Pooling Strategies
Every Deep Sets model has a pool_type parameter that controls how individual element representations are aggregated into a single set-level vector. Choosing the right pooling strategy can noticeably affect performance.
Available Options
pool_type |
Formula | Key property |
|---|---|---|
'sum' |
\(\sum_{x \in \mathcal{X}} \varphi(x)\) | Sensitive to set size; can learn counting |
'max' |
\(\max_{x \in \mathcal{X}} \varphi(x)\) (element-wise) | Sensitive to extreme values; size-invariant |
'mean' |
\(\frac{1}{\|\mathcal{X}\|}\sum_{x \in \mathcal{X}} \varphi(x)\) | Normalized; robust to set-size variation |
Decision Guide
Use sum when:
- The target is additive in the elements (e.g., total count, sum of values, total energy)
- You want the model to be sensitive to how many elements satisfy a condition
- You are working with fixed-size sets (no normalization needed)
Use max when:
- The target depends on extreme or salient elements (e.g., "does the set contain an outlier?")
- You want size-invariant representations (the maximum doesn't grow with |X|)
- Building equivariant models (only
'sum'and'max'are supported inPermutationEquivariantLayer)
# Anomaly detection: does the set contain a high-value element?
model = DeepSetsInvariant(..., pool_type='max')
Use mean when:
- The target is a statistical average (e.g., sample mean, proportion)
- Set sizes vary widely and you want normalization built in
- You do not want the model's scale to grow with set size
# Estimate average feature value across a variable-size population
model = DeepSetsInvariant(..., pool_type='mean')
Comparison Table
| Task | Recommended pool | Reason |
|---|---|---|
| Sum of digits | sum |
Target is additive |
| Max value in set | max |
Target is extreme |
| Mean of features | mean |
Target is average |
| Set classification | max or sum |
Depends on discriminative features |
| Anomaly / outlier detection | max |
Extreme elements drive decision |
| Cardinality estimation | sum |
Sensitive to count |
| Point cloud classification | max |
Robust to density variation |
| Population statistics | mean |
Normalized aggregation |
Pooling in Equivariant Layers
PermutationEquivariantLayer only supports 'sum' and 'max' (not 'mean'). This restriction comes from the theoretical form of Lemma 3 — see Deep Sets Theory for details.

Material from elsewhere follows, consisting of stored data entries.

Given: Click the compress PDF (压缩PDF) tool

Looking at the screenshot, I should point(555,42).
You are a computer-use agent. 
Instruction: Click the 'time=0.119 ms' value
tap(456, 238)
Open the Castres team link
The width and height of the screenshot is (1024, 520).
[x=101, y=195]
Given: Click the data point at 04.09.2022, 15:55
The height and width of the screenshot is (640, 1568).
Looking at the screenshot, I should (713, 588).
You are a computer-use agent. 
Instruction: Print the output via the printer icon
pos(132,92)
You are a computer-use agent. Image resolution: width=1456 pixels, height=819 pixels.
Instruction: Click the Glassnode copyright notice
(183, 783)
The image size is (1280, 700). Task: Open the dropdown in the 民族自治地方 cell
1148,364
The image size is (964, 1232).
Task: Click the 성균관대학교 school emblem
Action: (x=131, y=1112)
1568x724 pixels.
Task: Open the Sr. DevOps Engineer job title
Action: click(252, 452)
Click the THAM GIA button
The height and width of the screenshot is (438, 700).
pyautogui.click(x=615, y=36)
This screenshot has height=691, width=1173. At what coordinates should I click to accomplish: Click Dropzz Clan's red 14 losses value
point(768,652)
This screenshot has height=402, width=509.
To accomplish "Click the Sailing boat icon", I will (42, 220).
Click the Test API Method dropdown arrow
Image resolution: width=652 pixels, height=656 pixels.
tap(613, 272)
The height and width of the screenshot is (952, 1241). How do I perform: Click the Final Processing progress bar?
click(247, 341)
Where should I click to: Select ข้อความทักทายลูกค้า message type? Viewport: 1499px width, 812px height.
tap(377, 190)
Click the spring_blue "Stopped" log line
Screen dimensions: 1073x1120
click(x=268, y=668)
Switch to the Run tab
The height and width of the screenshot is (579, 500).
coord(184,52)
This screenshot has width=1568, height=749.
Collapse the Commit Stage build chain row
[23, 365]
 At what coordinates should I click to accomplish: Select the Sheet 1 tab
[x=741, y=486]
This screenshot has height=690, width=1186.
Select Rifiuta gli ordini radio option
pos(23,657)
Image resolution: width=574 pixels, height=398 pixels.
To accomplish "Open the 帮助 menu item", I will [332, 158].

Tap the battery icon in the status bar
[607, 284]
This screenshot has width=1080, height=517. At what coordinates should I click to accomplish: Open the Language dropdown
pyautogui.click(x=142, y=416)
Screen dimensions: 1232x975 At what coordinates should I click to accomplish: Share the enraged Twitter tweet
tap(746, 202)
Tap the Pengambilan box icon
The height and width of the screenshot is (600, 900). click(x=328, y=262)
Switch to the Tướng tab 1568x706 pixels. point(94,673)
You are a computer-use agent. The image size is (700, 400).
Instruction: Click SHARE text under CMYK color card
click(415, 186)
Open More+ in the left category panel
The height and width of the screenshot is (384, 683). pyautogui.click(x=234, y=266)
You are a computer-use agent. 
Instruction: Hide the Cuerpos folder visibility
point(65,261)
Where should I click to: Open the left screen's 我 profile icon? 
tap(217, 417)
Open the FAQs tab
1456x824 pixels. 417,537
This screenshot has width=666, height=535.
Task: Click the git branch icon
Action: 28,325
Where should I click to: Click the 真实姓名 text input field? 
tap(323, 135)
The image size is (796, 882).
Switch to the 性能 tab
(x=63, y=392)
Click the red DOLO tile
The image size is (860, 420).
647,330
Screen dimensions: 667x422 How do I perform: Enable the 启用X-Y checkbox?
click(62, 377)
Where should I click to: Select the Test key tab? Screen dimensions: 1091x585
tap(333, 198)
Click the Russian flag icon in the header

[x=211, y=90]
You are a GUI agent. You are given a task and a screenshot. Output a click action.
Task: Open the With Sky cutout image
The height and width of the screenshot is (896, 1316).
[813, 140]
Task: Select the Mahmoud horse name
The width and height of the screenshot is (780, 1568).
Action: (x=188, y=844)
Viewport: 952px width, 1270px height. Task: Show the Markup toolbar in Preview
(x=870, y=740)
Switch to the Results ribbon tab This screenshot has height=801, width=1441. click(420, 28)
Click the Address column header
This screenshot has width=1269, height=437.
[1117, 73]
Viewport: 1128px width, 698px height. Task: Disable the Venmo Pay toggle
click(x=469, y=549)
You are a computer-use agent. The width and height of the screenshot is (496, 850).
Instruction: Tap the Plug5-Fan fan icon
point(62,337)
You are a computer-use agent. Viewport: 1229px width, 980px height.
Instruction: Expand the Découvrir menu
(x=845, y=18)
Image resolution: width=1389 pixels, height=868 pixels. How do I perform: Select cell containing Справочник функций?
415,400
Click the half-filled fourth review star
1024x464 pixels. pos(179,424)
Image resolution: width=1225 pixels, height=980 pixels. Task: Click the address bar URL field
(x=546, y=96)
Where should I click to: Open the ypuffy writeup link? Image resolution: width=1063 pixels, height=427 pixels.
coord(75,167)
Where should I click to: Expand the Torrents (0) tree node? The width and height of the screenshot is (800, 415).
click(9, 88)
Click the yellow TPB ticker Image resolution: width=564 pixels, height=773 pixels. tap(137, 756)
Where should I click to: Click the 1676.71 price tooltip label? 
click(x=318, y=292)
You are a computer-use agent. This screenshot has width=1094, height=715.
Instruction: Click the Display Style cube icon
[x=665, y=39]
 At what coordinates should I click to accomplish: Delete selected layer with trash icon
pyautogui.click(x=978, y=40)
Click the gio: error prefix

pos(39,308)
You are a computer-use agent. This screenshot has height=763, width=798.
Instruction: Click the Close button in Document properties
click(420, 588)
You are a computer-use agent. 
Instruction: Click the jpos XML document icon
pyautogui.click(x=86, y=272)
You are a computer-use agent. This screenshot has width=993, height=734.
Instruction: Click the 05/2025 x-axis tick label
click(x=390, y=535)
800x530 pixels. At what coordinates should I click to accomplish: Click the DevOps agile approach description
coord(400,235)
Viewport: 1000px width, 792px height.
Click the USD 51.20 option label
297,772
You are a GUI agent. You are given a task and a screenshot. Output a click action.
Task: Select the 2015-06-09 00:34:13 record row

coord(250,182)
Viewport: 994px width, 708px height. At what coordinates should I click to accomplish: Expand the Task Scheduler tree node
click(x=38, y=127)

from deepsets import PermutationEquivariantLayer
# OK
layer = PermutationEquivariantLayer(input_dim=16, output_dim=16, pool_type='max')
# Raises ValueError
layer = PermutationEquivariantLayer(input_dim=16, output_dim=16, pool_type='mean')
Final Pooling in DeepSetsEquivariant
When using DeepSetsEquivariant, there are two pooling parameters:
pool_type: pooling used inside each equivariant layer for global context broadcastfinal_pool: optional pooling applied after all layers to collapse(B, M, D)→(B, D)
These can be different:
from deepsets import DeepSetsEquivariant
model = DeepSetsEquivariant(
input_dim=16,
hidden_dims=[32, 32],
output_dim=8,
pool_type='max', # max inside each equivariant layer
final_pool='sum', # sum to get invariant output
)
Practical Tips
Start with sum
For most regression tasks on sets, sum pooling converges fastest and achieves the lowest loss. Switch to max if you suspect the signal lives in extreme elements.
Variable sizes → prefer mean
If your sets vary drastically in size (e.g., 2 to 200 elements), mean normalizes the pooled representation so the model doesn't need to learn a size correction.
When in doubt, compare all three
Training three models with identical architecture but different pool_type values is cheap and often reveals which inductive bias best matches your data.